* [BRIEF]: For the entries below, repeat exactly each line starting with the one that contains "[CHRIST CHURCH CROSS 1996] (541, 1023)" and going on through the one that contains "[OCEAN BEACH FOSSIL 1988] (796, 1063)", and no others.
————————
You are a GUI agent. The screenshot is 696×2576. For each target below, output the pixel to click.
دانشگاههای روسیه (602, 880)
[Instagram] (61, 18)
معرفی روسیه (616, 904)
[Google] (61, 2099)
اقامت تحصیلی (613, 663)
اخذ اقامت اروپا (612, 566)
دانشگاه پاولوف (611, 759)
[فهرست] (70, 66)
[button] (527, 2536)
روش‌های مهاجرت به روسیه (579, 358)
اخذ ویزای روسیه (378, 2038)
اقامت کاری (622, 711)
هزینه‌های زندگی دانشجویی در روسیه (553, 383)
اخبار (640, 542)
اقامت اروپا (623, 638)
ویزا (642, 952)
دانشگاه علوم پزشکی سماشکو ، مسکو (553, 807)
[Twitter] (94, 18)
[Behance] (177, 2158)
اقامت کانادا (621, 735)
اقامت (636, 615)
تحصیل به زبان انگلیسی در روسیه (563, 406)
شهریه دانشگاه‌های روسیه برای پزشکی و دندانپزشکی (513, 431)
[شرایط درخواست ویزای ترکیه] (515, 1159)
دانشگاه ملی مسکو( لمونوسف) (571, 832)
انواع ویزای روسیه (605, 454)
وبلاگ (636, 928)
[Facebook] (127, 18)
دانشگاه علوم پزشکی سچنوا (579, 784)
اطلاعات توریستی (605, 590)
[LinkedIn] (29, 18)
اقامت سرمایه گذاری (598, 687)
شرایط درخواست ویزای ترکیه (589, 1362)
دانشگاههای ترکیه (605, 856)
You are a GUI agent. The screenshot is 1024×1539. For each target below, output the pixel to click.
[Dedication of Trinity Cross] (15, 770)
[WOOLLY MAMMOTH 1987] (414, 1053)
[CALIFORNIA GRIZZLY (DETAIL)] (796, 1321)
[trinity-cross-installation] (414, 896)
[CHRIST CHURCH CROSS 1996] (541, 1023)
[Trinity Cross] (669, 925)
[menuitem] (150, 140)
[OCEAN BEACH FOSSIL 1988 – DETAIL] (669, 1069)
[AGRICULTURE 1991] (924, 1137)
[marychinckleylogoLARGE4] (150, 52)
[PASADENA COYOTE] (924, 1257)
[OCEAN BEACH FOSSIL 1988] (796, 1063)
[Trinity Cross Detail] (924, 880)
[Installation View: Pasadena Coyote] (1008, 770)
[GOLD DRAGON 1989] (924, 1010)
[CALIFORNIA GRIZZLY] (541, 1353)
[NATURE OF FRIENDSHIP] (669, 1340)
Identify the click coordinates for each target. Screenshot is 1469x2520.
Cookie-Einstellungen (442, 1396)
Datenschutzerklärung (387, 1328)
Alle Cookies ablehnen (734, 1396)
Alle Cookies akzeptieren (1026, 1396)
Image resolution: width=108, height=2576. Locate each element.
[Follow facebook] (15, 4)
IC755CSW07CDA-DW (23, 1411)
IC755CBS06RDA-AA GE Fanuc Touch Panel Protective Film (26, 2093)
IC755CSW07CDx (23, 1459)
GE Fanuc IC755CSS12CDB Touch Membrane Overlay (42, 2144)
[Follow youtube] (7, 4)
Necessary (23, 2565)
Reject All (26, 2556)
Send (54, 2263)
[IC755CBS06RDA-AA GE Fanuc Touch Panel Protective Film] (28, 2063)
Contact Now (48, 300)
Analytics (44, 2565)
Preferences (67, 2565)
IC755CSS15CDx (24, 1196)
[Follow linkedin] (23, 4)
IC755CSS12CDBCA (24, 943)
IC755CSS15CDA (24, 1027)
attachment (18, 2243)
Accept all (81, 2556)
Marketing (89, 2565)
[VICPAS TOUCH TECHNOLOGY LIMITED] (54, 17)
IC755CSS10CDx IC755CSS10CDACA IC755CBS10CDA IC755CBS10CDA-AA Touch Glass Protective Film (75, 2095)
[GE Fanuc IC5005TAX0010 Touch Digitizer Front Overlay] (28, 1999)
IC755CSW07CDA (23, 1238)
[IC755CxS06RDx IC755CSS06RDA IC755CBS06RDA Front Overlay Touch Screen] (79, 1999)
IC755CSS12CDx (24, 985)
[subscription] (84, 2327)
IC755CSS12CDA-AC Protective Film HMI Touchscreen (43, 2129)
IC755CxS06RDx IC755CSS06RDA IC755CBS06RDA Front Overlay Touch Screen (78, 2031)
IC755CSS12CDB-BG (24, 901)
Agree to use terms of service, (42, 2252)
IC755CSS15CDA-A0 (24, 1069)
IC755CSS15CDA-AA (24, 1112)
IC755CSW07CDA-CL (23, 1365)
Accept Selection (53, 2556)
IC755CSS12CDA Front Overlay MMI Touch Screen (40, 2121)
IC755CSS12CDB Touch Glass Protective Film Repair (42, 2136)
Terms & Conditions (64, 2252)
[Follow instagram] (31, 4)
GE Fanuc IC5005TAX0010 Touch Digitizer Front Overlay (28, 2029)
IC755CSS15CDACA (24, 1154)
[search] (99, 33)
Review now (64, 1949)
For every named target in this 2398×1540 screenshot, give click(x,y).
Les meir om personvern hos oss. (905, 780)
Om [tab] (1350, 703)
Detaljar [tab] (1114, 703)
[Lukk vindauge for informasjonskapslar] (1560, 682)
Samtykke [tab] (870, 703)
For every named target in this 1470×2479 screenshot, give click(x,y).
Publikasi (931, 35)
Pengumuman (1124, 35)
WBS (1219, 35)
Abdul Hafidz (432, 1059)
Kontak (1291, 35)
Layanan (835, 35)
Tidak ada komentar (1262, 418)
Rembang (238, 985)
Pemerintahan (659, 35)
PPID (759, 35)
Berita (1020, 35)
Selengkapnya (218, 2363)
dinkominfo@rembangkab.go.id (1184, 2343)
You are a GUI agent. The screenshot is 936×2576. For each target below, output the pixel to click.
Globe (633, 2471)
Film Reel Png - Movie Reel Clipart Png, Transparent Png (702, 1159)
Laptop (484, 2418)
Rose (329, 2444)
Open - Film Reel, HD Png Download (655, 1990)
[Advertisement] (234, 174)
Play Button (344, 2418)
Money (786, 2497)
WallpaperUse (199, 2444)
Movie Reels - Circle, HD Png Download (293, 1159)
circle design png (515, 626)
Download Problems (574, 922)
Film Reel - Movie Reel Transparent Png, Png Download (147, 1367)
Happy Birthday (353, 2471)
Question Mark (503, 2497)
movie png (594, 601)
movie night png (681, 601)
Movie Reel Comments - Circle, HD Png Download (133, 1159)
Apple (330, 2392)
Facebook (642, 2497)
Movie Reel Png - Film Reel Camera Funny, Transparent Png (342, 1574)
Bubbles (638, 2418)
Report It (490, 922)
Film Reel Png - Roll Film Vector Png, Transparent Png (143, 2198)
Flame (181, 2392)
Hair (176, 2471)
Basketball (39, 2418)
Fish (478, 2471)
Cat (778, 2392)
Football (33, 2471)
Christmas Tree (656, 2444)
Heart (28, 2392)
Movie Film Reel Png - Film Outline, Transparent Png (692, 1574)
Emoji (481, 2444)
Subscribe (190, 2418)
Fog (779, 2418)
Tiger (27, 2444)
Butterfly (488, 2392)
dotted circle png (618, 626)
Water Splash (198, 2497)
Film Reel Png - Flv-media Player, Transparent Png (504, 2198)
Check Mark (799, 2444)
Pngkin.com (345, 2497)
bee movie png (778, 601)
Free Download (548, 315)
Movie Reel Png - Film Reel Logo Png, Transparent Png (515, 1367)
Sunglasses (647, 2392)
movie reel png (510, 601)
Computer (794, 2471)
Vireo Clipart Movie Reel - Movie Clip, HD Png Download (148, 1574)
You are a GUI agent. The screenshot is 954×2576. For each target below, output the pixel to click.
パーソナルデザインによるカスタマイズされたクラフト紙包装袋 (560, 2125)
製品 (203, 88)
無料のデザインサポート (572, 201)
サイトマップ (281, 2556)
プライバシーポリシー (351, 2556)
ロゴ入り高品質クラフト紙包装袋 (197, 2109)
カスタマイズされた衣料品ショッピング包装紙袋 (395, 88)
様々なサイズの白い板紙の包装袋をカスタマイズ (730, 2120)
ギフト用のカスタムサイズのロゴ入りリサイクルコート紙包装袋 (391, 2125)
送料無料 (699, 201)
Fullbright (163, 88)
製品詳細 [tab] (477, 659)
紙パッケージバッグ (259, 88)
————————
* [ANSWER TO THE EXERCISE]:
[CHRIST CHURCH CROSS 1996] (541, 1023)
[Trinity Cross] (669, 925)
[menuitem] (150, 140)
[OCEAN BEACH FOSSIL 1988 – DETAIL] (669, 1069)
[AGRICULTURE 1991] (924, 1137)
[marychinckleylogoLARGE4] (150, 52)
[PASADENA COYOTE] (924, 1257)
[OCEAN BEACH FOSSIL 1988] (796, 1063)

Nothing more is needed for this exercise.